Last week, while yet another school shooting, this time in Florida, was still trending in the headlines, and while a tornado watch buzzed on weather channels, we met with a group of friends in our home. We get together weekly, a living room expression of church and community, and we teach our children to worship and to know Jesus. That night we sat before them, us completely aware of the state of disarray of our broken world, them completely oblivious to it. And we taught them about the Bible story of Jesus washing the feet of His disciples.

 

Jesus washed His disciples’ feet briefly before going to the cross for humanity. It was a picture of His love for them and His humility. He knew when He washed their feet that soon things would look hopeless to them, and He was giving them a palpable expression of how trustworthy and good He is. In the modern world of socks, sneakers and paved roads, we have no literal need of foot washing. But we can still carry out the act for all it symbolizes.

 

We didn’t expect our foot washing to be profound. We anticipated something of a zoo, one with seventeen children and several pitchers of water. As the story unfolded and we talked about what love looks like, the children settled. They began engaging in conversation, and when we asked who would like to help wash their friends’ feet, hands went up, some quickly, some apprehensively. Within minutes, even the hands that hadn’t gone up at all had taken part. Before we knew it, everyone was washing feet, praying over each other and receiving the same.

 

We wept that night as our babies carried out an act of love they were only beginning to grasp. It may not seem like much, a handful of families in a living room doing something so menial as foot washing, but it stood for something incredible. It stood for the belief that the bad things happening in the world do not measure the goodness of God.

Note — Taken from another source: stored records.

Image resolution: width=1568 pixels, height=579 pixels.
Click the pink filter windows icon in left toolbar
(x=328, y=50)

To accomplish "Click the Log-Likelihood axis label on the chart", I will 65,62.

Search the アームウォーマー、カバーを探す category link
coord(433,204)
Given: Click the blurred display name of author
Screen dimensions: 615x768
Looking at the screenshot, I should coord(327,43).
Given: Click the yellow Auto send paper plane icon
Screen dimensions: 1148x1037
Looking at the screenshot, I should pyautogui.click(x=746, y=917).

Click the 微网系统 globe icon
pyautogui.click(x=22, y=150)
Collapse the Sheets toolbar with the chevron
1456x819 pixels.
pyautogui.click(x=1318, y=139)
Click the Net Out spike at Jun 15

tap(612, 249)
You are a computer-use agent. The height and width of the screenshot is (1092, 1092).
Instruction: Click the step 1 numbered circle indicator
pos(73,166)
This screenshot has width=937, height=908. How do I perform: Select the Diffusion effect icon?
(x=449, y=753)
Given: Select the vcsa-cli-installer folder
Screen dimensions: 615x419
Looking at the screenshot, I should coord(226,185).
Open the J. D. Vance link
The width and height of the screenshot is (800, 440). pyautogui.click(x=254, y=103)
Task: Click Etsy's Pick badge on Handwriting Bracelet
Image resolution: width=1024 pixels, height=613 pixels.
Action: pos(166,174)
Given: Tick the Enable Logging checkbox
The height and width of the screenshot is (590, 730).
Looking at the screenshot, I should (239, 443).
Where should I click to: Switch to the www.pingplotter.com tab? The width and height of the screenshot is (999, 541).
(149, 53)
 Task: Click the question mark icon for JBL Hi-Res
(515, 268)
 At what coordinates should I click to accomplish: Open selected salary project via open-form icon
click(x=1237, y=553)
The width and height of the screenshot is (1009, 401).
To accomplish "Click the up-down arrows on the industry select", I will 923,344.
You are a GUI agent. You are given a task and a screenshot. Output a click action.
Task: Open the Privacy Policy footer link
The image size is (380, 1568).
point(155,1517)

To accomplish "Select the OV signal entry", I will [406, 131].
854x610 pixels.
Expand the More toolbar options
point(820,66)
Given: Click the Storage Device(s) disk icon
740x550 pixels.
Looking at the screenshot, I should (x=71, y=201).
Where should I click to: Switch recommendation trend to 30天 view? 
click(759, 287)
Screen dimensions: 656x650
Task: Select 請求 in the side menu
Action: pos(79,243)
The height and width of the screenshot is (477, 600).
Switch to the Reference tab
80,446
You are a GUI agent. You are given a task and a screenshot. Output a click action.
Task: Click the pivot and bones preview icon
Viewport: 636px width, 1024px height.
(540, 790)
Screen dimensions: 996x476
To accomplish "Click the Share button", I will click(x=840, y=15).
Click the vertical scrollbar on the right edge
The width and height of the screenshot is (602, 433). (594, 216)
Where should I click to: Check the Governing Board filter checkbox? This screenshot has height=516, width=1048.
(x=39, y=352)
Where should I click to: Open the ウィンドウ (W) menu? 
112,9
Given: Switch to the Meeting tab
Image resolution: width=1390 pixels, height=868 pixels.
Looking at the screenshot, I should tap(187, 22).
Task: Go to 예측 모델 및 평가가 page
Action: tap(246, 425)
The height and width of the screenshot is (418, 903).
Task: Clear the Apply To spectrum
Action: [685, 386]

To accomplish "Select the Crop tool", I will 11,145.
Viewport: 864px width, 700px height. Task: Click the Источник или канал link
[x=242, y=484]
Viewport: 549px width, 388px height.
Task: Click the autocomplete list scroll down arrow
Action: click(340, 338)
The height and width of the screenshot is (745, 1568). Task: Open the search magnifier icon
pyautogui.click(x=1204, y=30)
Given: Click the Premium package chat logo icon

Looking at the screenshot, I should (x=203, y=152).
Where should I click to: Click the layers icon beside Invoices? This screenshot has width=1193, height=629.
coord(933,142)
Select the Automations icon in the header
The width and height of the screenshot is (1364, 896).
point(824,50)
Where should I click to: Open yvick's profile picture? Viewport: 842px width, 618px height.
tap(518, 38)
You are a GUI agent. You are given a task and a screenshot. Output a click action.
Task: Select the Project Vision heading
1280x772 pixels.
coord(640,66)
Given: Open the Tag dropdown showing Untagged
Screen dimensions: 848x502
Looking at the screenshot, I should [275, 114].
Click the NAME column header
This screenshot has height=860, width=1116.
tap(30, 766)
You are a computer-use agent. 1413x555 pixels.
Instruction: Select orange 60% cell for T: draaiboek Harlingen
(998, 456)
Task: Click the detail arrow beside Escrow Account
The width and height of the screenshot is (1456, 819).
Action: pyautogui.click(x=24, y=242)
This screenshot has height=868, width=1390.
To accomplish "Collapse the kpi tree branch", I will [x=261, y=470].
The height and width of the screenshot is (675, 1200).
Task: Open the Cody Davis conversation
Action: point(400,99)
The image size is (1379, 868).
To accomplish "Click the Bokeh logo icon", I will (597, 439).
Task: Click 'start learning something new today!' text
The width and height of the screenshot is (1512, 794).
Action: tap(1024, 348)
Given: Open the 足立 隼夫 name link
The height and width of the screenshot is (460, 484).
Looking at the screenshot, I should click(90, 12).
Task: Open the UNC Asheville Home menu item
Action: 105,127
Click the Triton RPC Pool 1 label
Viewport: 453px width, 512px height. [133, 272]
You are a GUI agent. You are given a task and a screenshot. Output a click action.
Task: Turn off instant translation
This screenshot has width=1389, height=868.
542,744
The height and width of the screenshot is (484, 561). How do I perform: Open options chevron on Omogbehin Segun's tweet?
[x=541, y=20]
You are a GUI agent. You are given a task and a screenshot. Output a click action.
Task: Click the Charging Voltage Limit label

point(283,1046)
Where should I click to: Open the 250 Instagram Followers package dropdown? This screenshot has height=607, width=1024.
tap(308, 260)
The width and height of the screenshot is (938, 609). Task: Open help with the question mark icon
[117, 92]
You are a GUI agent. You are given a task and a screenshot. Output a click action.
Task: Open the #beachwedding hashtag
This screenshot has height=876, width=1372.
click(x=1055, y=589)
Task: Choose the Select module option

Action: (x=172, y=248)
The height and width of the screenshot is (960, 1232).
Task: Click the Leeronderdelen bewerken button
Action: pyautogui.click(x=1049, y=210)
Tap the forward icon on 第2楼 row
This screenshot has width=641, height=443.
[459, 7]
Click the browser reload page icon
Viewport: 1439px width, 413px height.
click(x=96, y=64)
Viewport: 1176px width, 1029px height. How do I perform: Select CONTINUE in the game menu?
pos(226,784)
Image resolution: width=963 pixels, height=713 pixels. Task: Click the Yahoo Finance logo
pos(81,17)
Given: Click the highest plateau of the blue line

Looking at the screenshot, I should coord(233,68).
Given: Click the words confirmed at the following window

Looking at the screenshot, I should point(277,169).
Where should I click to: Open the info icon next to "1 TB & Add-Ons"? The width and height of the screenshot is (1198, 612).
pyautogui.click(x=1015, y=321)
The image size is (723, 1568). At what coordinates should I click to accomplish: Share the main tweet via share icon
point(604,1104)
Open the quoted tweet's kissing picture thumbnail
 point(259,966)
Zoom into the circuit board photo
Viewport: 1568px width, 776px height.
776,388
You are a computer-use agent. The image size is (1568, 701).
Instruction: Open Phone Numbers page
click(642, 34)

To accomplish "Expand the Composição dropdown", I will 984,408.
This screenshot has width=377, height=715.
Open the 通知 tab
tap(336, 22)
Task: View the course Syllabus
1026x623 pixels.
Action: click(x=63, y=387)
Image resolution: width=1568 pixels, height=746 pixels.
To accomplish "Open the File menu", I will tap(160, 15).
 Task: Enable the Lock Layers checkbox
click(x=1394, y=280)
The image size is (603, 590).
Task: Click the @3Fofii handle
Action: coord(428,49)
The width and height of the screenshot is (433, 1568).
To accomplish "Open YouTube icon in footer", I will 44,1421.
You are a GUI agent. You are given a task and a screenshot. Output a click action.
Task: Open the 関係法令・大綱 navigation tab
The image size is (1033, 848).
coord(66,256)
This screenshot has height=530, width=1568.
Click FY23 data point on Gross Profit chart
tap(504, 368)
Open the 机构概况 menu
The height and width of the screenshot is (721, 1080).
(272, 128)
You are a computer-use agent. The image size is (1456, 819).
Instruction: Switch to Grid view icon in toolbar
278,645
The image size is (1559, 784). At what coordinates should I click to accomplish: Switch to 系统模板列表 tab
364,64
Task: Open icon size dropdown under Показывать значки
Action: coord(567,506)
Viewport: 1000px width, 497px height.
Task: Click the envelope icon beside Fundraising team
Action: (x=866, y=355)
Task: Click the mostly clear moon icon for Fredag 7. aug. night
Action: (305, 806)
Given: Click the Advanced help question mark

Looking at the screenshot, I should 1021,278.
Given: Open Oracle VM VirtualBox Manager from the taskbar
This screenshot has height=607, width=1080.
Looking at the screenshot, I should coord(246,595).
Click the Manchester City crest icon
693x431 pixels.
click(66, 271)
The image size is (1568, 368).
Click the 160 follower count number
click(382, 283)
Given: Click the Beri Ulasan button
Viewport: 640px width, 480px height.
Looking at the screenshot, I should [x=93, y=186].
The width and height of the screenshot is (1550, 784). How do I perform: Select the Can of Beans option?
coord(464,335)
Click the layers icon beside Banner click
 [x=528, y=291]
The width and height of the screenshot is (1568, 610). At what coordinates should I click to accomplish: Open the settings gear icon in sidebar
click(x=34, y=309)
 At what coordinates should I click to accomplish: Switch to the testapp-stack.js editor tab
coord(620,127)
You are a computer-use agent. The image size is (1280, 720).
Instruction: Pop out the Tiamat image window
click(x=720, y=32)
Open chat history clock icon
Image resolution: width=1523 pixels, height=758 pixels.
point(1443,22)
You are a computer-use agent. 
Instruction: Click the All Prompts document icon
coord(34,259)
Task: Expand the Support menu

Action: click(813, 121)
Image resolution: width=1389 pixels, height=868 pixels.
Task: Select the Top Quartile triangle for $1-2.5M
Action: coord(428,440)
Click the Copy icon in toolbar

It was a picture that grace means having the ability to navigate through brokenness with love and the ability to still have hope.

 

My heart still breaks at the headlines. I am not harboring the belief that I am immune from tragedy. I know that I can follow the traffic laws, and make my sons wear their helmets and follow every precaution to keep them safe, but ultimately, I cannot protect them from the world. So I have decided to trust the heart and intentions of God, and to find my assurance in the promise of eternity. No matter what, He is good and He loves my boys more than I do.

 

So I will love them with a worry-free ferocity. They will never learn fear from me. It is my earnest hope that when tragedy brushes them in this life, they will be the ones who respond in certainty to God’s goodness. That on the foundation of His love and mine, they might be the ones that loosen the chains of fear off their friends by their own fearlessness.

 

Maybe, just maybe, they could be the ones to bring a little healing to this broken world. Maybe they could live as duel citizens to a different Land of What-if, one where only one question was begged, “What if the world knew that God really is, always and undeniably good?”